EXTRACT TO READ
--- Begin ---

# How much do you know about China?



## crazychopin (Dec 16, 2010)

As you know,I am a boy from China and want to make friends with people from all over the world.In the last few years,my country has made great progress in economy.For this reason,more and more people want to get to know about China.And many people worry about the threat of China's development. So,I am here to answer any question from you about my country(if it isn't beyond my knowledge)


----------



## Art Rock (Nov 28, 2009)

How much do you know about China? More than most people here probably, my wife is Shanghainese, I visited the country about a dozen times (mainly Shanghai, but also Hangzhou, Beijing, Shenyang, Hong Kong, Guilin) and we intend to move to Shanghai in the course of 2012.

That said, good idea for a thread.

How popular is western style classical music by Chinese composers in China? Thinking of obvious examples like the butterfly concerto and the yellow river concerto, but even more compoers like Tai Dun and Bright Sheng. Any recommendations?


----------



## emiellucifuge (May 26, 2009)

--- End ---

INFORMATION PROVIDED
--- Begin ---

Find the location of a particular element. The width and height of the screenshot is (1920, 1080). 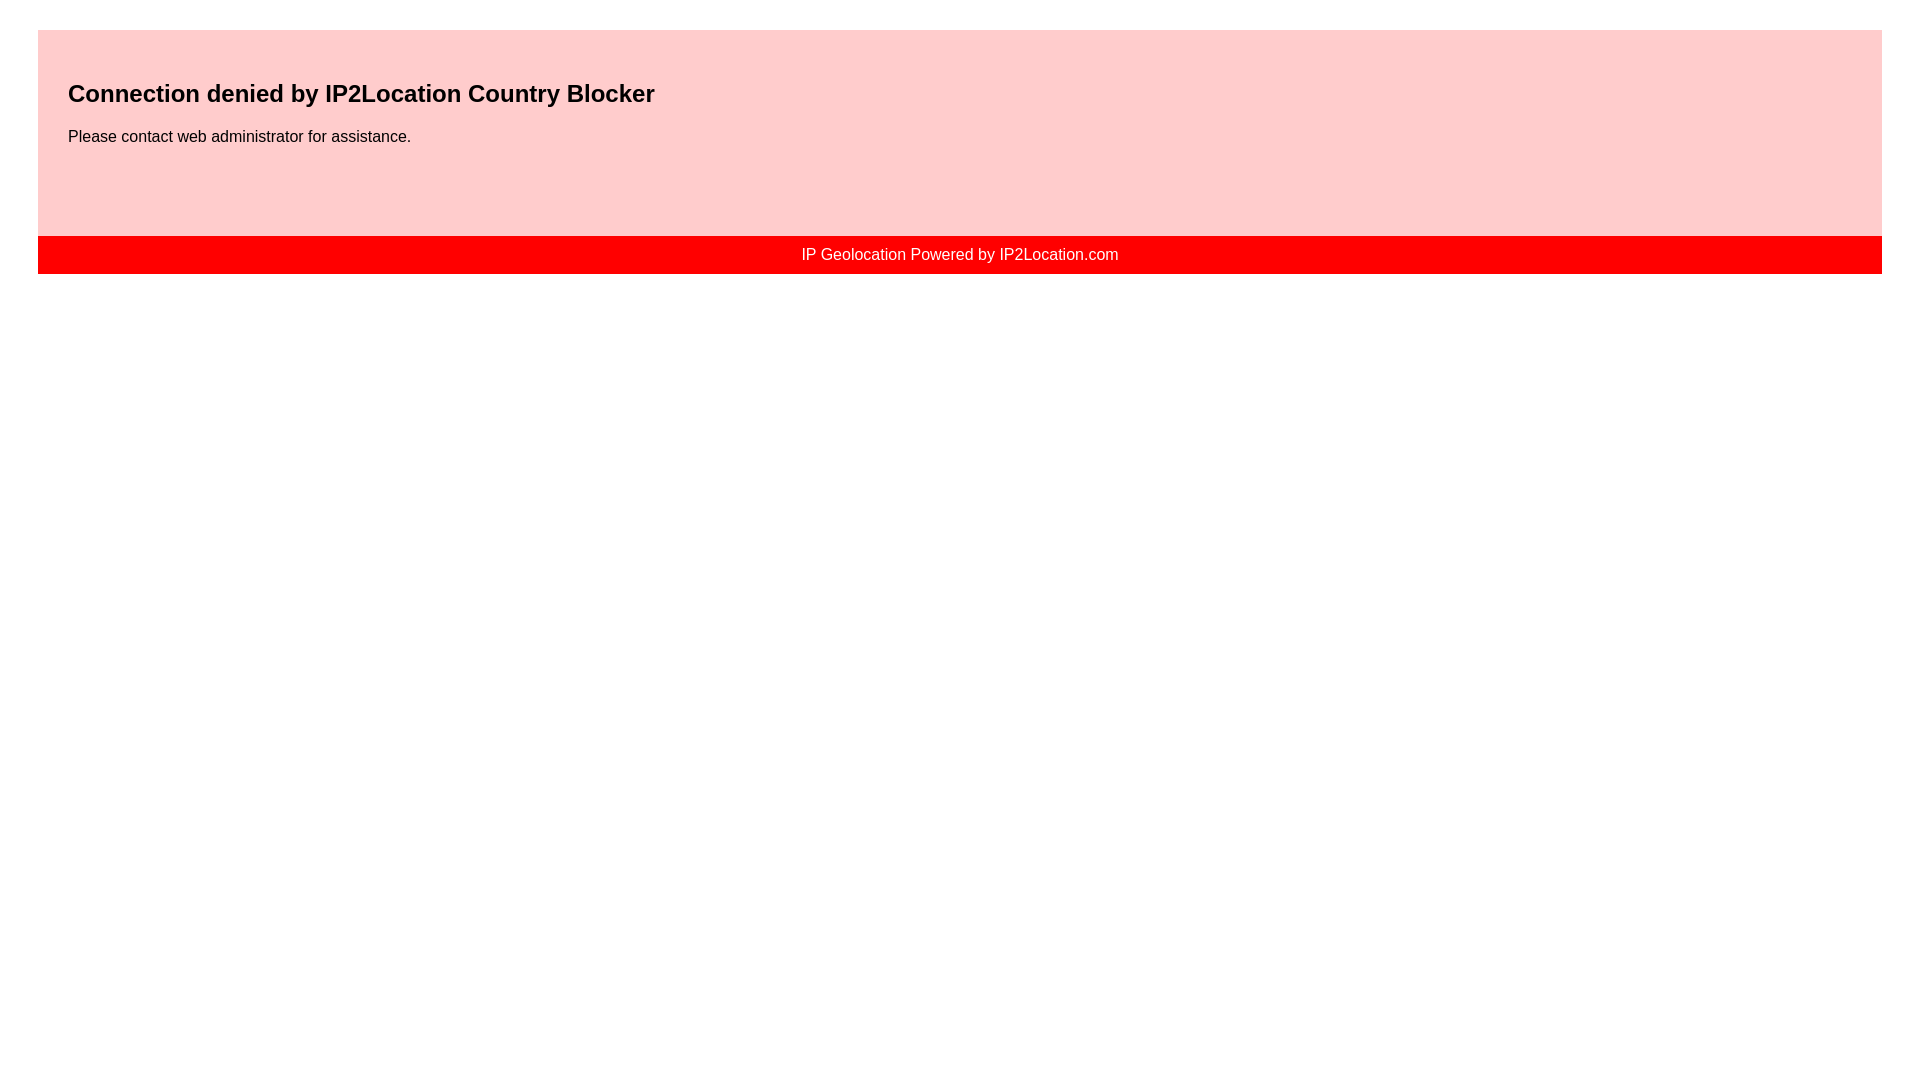

IP Geolocation Powered by IP2Location.com is located at coordinates (958, 254).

--- End ---

EXERCISE DIRECTIONS
Decide whether each statement agrees with the China thread: (a) Art Rock's wife is from Shanghai; (b) crazychopin offers to answer any question, even ones beyond his knowledge; (c) Art Rock plans to move to Beijing. Answer yes or no for each and quote the deciding words. The material comes from a different source than the China thread.

REPLY TO THE EXERCISE
(a) Yes: "my wife is Shanghainese"
(b) No: "(if it isn't beyond my knowledge)"
(c) No: "we intend to move to Shanghai in the course of 2012"